__STATED EXERCISE A__:
Does each statement below agree with the flag folding tutorial? Answer yes or no for each and quote the deciding words.
(i) In the army and navy, the flag is lowered every day at sunset.
(ii) At the end of the fold, the red and white stripes are wrapped into the blue.
(iii) The tri-cornered hat fold may be used for the flag of any nation.
__STATED EXERCISE B__:
Using the flag folding tutorial, answer these questions:
(i) What shape is the flag folded into?
(ii) Who performs the folding ceremony at military funerals?
(iii) How many folds does the tutorial say it will explain?
__STATED EXERCISE C__:
How would the flag folding tutorial go on? Extend it from the point where it ends.

__QUOTED TEXT__:
Ceremonial Flag Folding Tutorial


Today we'll be looking at when and why a ceremonial flag folding process is performed, what is the proper way to handle a U.S. flag, what is the significance of the 13 folds, types of American flags used during ceremonies, and what is a display case and when to use it. So let’s get started!



Folding the American Flag

In the army and navy, the flag is lowered daily at sunset and carefully folded into the shape of a tri-cornered hat which is emblematic of the hats worn by colonial soldiers during the war for Independence. The red and white stripes of the flag are wrapped into the blue at the end. This type of special folding is reserved for the U.S. flag only.

Ceremonial flag folding can also take place during military funerals when a special U.S. flag is draped over the coffin. The honor guard detail will perform a ceremony that includes the folding and presenting of the flag of the United States to the next of kin.

__RECORD EXCERPTS__:
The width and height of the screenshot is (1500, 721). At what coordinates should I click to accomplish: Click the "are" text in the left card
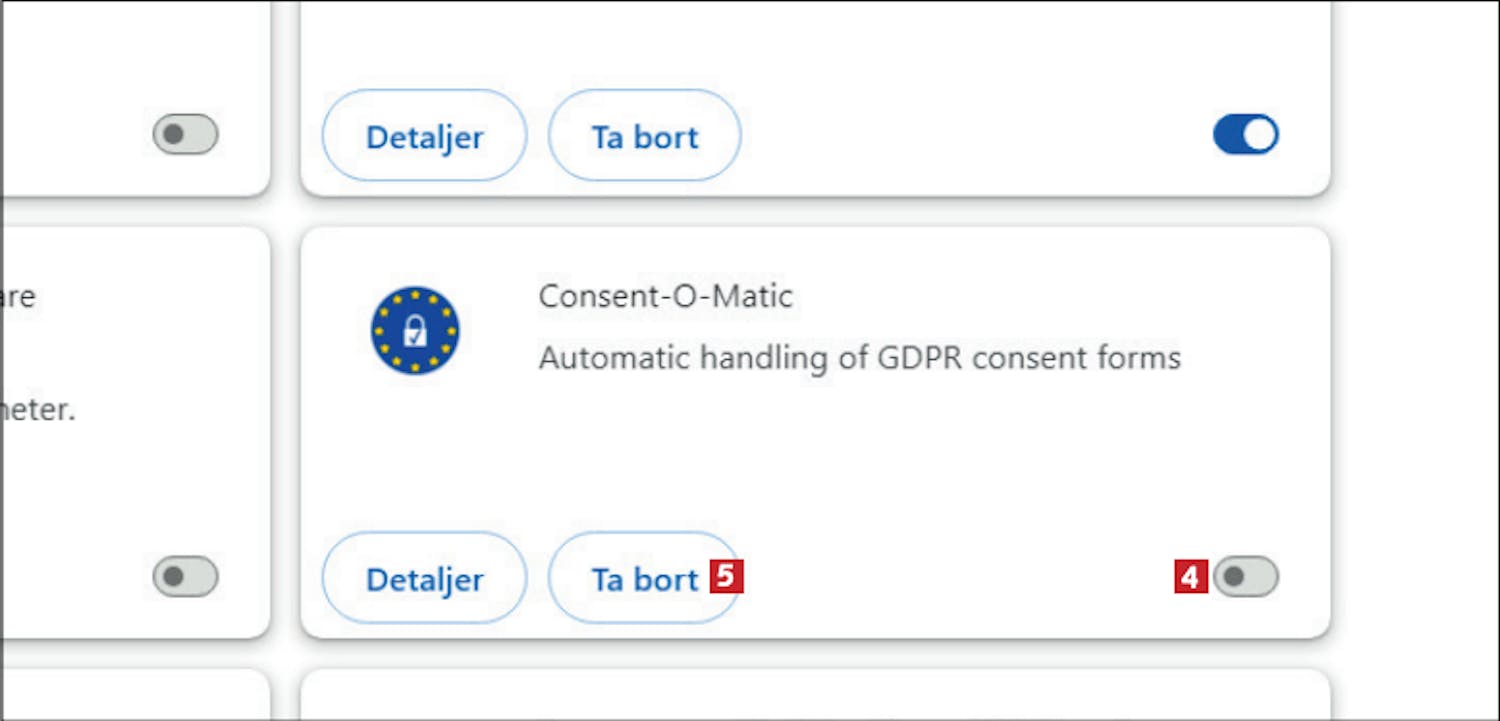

---

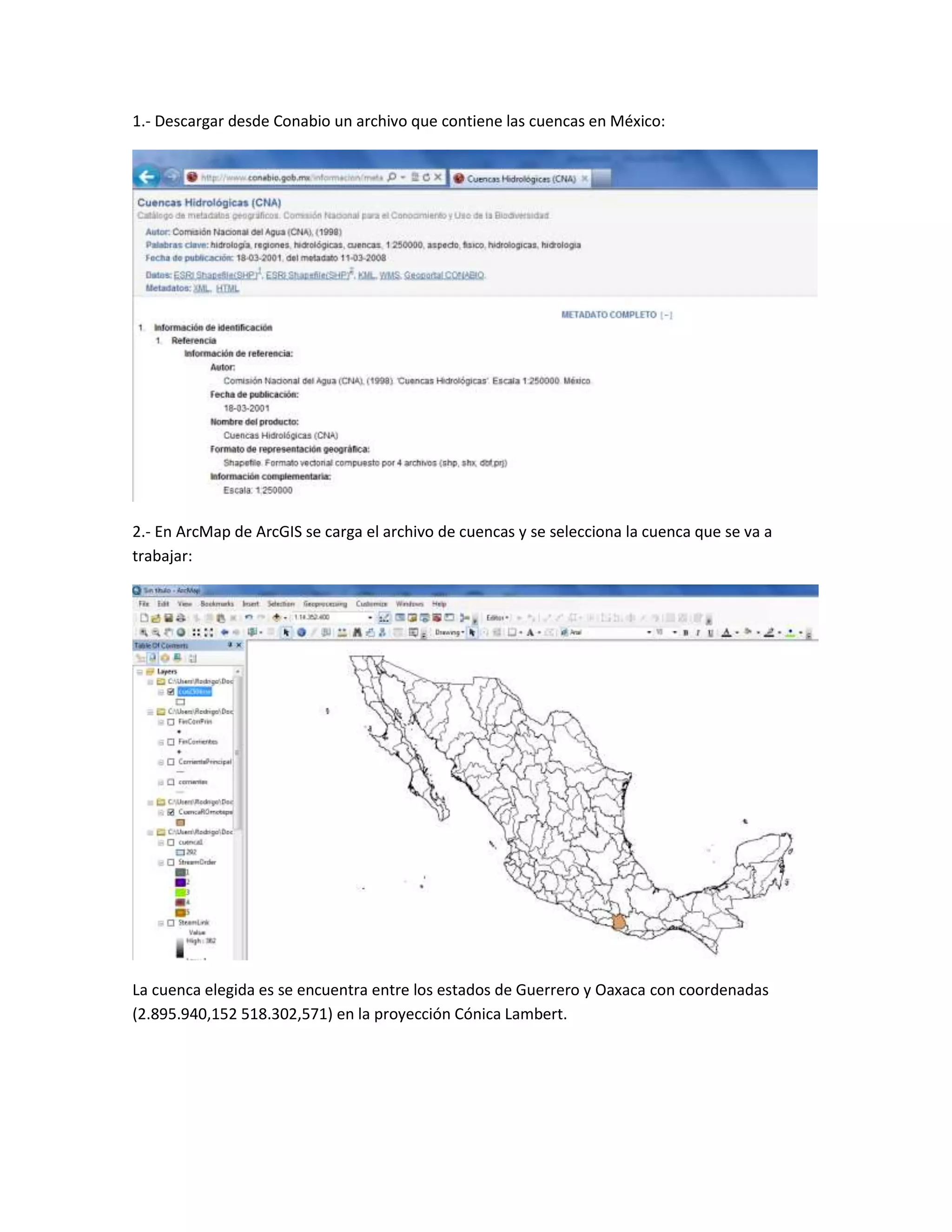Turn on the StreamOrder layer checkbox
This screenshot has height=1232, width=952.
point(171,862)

__RIGHT ANSWER A__:
(i) Yes: "In the army and navy, the flag is lowered daily at sunset"
(ii) Yes: "The red and white stripes of the flag are wrapped into the blue at the end."
(iii) No: "This type of special folding is reserved for the U.S. flag only."

__RIGHT ANSWER B__:
(i) A tri-cornered hat
(ii) The honor guard detail
(iii) 13

__RIGHT ANSWER C__:
When a proper military funeral is not requested or more than one family member would like to keep the ceremonial flag, additional flags can be bought, folded and displayed in a special case.

Some of the other instances for the flag folding ceremonies include honoring the flag on special days, like Memorial Day or Veterans Day, and during retirement ceremonies.


Proper handling of the flag

It is paramount that the flag is not dishonored by touching the ground. At least two people should be part of the ceremonial folding process. While keeping the flag parallel to the ground, one should hold it firm while the other performs 13 triangular folds. When the ceremony is concluded, the flag should resemble a tri-corner hat with only the stars showing and no red being exposed.

Folded American Flag 


Significance of the 13 folds

There is no official meaning to each of the 13 folds, but there are several suggested scripts that can be used during flag folding ceremonies. Have a look at the American Legion's proposed symbolisms here.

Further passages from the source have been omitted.